== Selected extract
This sauce is really thin, but still packs a punch flavor wise. I went heavy on the dill because I adore the fresh herb. It’s no wonder I like ranch dressing and dill pickles so much. If you want to thicken up your sauce more, use some extra parmesan cheese—or maybe even add a knob of cream cheese. I liked the thin sauce, though, so here’s hoping you do too.

Enjoy!

Creamy Herb & Shrimp Pasta

  • Servings: 4
  • Difficulty: Easy
  • Print

A creamy, herbaceous pasta with fresh dill, parsley, zucchini noodles and shrimp.
====
Set exercise A:
Answer these questions about the shrimp pasta recipe:
(i) Which herb did the writer use heavily?
(ii) How many servings does the recipe make?
(iii) What two ingredients are suggested for thickening the sauce?
Set exercise B: In the shrimp pasta recipe, find the passage that opens with the words containing "Creamy Herb &" and closes with "noodles and shrimp.", and reproduce it word for word.
== Supplied records
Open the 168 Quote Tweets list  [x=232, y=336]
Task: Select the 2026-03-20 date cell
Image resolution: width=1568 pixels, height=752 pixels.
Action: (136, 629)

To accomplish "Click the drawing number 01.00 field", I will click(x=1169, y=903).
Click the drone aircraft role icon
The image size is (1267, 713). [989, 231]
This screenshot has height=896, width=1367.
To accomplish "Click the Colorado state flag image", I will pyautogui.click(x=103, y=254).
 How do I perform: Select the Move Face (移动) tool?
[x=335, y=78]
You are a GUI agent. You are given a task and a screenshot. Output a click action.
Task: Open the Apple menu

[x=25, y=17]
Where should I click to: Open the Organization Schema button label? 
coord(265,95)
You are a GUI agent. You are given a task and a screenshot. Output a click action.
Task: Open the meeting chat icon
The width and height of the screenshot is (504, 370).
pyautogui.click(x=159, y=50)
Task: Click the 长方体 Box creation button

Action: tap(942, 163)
====
Complete output A:
(i) Dill
(ii) 4
(iii) Extra parmesan cheese or a knob of cream cheese

Complete output B:
Creamy Herb & Shrimp Pasta

  • Servings: 4
  • Difficulty: Easy
  • Print

A creamy, herbaceous pasta with fresh dill, parsley, zucchini noodles and shrimp.